- [Your task]
Copy the records below, from the line containing "This screenshot has width=800, height=600." through the last line; leave out pictures.

+ + + + +

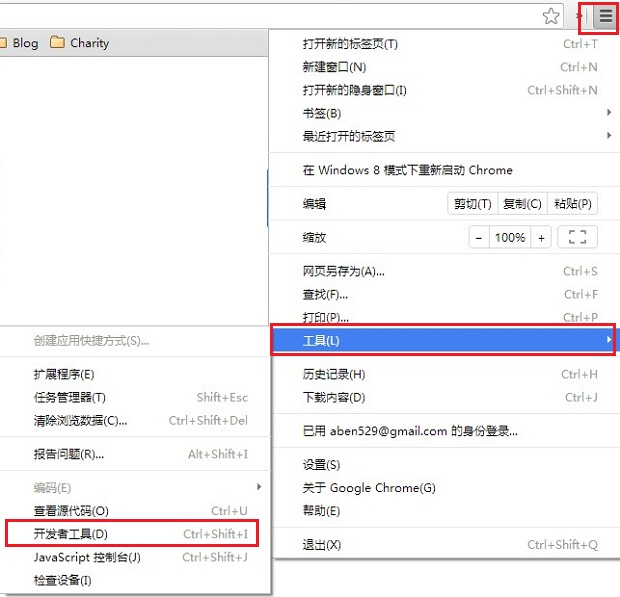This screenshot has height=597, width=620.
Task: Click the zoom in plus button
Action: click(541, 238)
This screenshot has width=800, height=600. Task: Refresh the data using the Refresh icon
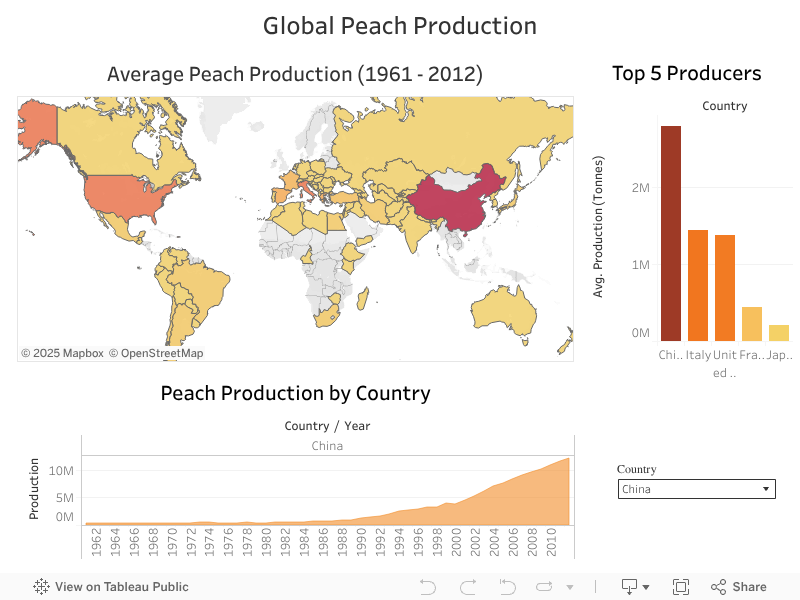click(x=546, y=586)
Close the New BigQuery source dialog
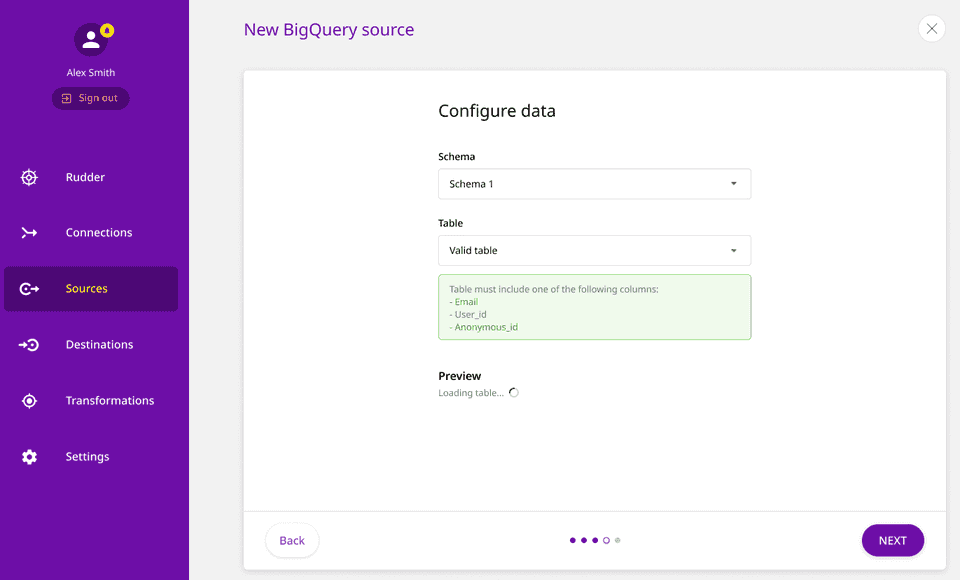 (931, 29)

+ + + + +

- [Answer below]
This screenshot has width=800, height=600. Task: Refresh the data using the Refresh icon
click(x=546, y=586)
Close the New BigQuery source dialog
 (931, 29)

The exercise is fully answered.